Many palms maintain a set number of live fronds. A regular turnover of foliage occurs as dying lower fronds are replaced by new ones at the bud. These dead fronds are not detrimental to the health of the tree.
If there are an excessive number of older yellow fronds, determine the cause before pruning. A nutrient problem caused by a deficiency of potassium or magnesium could worsen if the palm is pruned or fertilized with high nitrogen or the wrong type of fertilizer.
- Poor pruning techniques will harm any tree, including palms. Many palm specialists discourage over-pruning, except when transplanting certain species. Other palm specialists recommend pruning as little as possible.
- Green fronds produce the food that a palm needs to grow and remain healthy. Reduction of the green leaf area reduces food production and that, in turn, jeopardizes the health and growth of the palm. The only true palm food is that which the plant makes. Fertilizer is used by trees along with water and sunlight to make food.
- Under ideal growing conditions, date palms (Phoenix dactylifera) can have between 120 to 180 fronds, each growing up to 15 feet long. Fronds are known to live from five to eight years. This includes leaf primordia in the apex.
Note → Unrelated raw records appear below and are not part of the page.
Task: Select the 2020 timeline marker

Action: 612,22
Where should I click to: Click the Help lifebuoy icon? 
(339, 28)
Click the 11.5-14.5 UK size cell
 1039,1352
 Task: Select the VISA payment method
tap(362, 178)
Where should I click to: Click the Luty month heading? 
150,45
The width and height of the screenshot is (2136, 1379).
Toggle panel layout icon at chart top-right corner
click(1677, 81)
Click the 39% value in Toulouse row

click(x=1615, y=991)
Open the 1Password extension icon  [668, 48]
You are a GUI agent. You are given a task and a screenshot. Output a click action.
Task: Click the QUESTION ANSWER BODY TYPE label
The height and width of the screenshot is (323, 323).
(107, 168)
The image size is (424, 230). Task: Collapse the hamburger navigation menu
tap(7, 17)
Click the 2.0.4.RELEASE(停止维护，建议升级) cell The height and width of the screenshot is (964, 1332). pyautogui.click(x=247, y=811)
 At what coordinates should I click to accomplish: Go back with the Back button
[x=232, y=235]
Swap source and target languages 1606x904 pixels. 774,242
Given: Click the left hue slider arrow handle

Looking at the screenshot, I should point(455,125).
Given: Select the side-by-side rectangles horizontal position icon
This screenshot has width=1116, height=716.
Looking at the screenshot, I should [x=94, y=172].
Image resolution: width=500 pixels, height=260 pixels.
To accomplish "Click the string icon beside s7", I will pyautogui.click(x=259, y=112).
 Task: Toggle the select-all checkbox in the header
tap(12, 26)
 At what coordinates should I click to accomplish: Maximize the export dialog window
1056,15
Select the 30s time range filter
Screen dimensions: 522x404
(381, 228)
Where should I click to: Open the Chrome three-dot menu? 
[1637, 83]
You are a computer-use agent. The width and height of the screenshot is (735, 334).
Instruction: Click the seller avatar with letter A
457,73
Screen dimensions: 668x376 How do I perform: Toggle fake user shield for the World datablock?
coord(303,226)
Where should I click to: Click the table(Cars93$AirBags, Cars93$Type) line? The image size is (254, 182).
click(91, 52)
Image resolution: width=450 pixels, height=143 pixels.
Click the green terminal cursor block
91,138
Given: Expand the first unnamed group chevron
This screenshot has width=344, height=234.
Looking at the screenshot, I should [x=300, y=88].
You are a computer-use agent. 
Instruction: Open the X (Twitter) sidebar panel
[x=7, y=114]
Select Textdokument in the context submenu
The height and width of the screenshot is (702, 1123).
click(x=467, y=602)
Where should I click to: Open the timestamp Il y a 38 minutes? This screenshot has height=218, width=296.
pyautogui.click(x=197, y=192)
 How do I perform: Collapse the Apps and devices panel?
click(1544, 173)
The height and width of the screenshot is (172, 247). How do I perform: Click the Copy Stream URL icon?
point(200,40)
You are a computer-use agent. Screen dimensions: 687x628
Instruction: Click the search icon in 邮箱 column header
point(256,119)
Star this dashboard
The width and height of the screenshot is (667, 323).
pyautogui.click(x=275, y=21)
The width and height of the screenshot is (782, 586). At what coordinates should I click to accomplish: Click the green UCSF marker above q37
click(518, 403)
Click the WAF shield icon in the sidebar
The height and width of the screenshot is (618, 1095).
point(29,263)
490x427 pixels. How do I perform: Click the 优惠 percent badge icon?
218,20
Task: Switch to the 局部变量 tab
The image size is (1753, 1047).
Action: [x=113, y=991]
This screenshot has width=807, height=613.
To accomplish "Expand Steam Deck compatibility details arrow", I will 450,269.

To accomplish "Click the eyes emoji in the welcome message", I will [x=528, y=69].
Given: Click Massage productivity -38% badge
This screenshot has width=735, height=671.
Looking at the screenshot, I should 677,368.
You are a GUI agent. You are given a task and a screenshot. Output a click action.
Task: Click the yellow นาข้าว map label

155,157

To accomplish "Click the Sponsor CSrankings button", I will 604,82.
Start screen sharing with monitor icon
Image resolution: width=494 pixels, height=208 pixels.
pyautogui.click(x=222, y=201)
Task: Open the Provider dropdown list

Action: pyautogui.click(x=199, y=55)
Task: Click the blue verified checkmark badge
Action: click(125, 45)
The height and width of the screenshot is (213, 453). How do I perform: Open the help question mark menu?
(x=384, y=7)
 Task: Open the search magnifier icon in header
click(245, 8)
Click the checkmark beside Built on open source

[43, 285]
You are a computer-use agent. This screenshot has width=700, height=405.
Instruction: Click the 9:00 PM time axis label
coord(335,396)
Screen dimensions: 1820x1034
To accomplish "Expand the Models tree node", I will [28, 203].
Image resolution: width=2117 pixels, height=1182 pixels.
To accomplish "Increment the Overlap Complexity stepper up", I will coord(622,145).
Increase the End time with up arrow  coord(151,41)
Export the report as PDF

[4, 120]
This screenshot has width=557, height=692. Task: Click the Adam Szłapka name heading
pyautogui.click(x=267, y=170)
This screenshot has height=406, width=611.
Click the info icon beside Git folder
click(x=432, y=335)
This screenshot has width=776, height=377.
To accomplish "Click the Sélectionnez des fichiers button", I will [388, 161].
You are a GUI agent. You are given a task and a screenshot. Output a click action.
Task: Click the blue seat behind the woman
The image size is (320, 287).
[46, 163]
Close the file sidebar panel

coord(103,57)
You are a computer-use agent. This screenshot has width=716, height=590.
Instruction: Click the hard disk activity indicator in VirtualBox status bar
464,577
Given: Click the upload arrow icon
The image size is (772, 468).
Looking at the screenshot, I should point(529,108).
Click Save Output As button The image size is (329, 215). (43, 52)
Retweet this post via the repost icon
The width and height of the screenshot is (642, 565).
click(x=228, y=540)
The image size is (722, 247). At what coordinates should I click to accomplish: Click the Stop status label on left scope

Many experts report Fan palms (Washingtonia robusta/filifera) have an average of 30 green fronds. A correctly pruned palm should have an oval or circular silhouette.
- Palms do not need pruning or protection from high winds. Their flexible leaves and low wind resistance make them nearly storm-proof.
- “Hurricane pruning,” which occurs in many regions is a bad practice. In the desert Southwest, the practice is referred to as “rooster-tailing,” due to the plumed appearance of the remaining leaves. Rooster-tail pruning is harmful in several ways. Instead of protecting the palm from high winds, the practice actually weakens the canopy. The reason for this is that all fronds in the apex act together, with each frond layer supporting and adding strength to the one above. They all protect the bud and newly emerging spear leaf. The more leaves removed, the less strength and protection there is.
- If you damage a palm’s trunk while pruning, there is a good chance the damage will not heal. Most palm species with trunks rarely branch, so extra care should be taken because if the growing part is damaged the palm's trunk is damaged.
When to prune palms:
- To remove dead and dying fronds and loose petioles that are weakly attached to some palms. Palm leaves and leaf stems are heavy and can place people and property at risk should they fall from tall palms.
- To remove fronds that might harbor insect pests, such as roaches and scorpions, as well as provide hiding places for other pests such as rats.
- Removing dead and dying lower fronds improves the appearance of a palm.
- To remove potential fire hazards in urban areas near homes and other buildings.
- For safety reasons, so that signs can be seen and views from driveways and sidewalks are clear. Blocked views are most often caused by palms growing in the wrong place.
- To prevent damage to buildings and walls during high winds. Planting palms too close to a building can cause damage to the structure. Palms themselves don’t need to be protected from high winds. After Hurricane Andrew, the few trees left standing were palms. Most had few if any fronds left, but they were still standing.